The stability of slopes can be assessed by a factor of safety, which is usually determined by a limit equilibrium method. In order to evaluate the factor of safety, we need such strength parameters as cohesion and the internal friction angle. In the monitoring of slope stability, displacements are commonly measured. Therefore, the strength parameters should be evaluated from the measured displacements. Sakurai and Nakayama (1999) developed a back analysis procedure for determining the strength parameters from the measured displacements. The back analysis procedure was successfully developed by introducing both an "anisotropic parameter" and "critical shear strain". Recently, on the basis of this back analysis procedure, a computer code called the "Universal Back Analysis Program for Slope Stability" (UBAPSS) has been completed. In this paper, UBAPSS is briefly described, and a case study is shown to demonstrate its applicability for assessing the slope stability at an open pit coal mine. The surface displacements were measured in the mine by GPS and the data were collected until failure occurred. The strength parameters were determined using the data obtained just one day before the failure occurred. The results of the back analysis indicate that the factor of safety becomes approximately 1.0. This means that the computer code UBAPSS is well applicable to the assessment of the stability of slopes.

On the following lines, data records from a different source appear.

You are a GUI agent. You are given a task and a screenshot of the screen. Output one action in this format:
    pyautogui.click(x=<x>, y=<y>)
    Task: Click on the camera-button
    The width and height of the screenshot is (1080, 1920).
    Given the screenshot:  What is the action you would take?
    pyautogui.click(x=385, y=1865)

The stability of slopes can be assessed by a factor of safety, which is usually determined by a limit equilibrium method. In order to evaluate the factor of safety, we need such strength parameters as cohesion and the internal friction angle. However, determining the strength parameters is not an easy task, because soil and rock have numerous geological and geotechnical uncertainties. However, the question of how to evaluate the strength parameters from the measured displacements is raised. To answer this question, Sakurai (1992) developed a back analysis procedure which can determine
the mechanism of the slope deformation, whether it is sliding or toppling,
the location of sliding planes, and
the strength parameters, such as cohesion and the internal friction angle, from the measured displacements, even only from the surface displacements.
The back analysis procedure was successfully developed by introducing both an "anisotropic parameter" and "critical shear strain". Recently, on the basis of this back analysis procedure, a computer code called the "Universal Back Analysis Program for Slope Stability (UBAPSS) has been completed. In this paper, UBAPSS is briefly described, and a case study is shown to demonstrate the applicability of the proposed back analysis procedure for assessing the slope stability at an open pit coal mine, where the surface displacements were measured by GPS and the data were collected until failure occurred. The strength parameters were determined using the data obtained just one day before the failure occurred. The results of the back analysis indicate that the factor of safety becomes approximately 1.0. This proves that the computer code UBAPSS is well applicable to the assessment of the stability of slopes.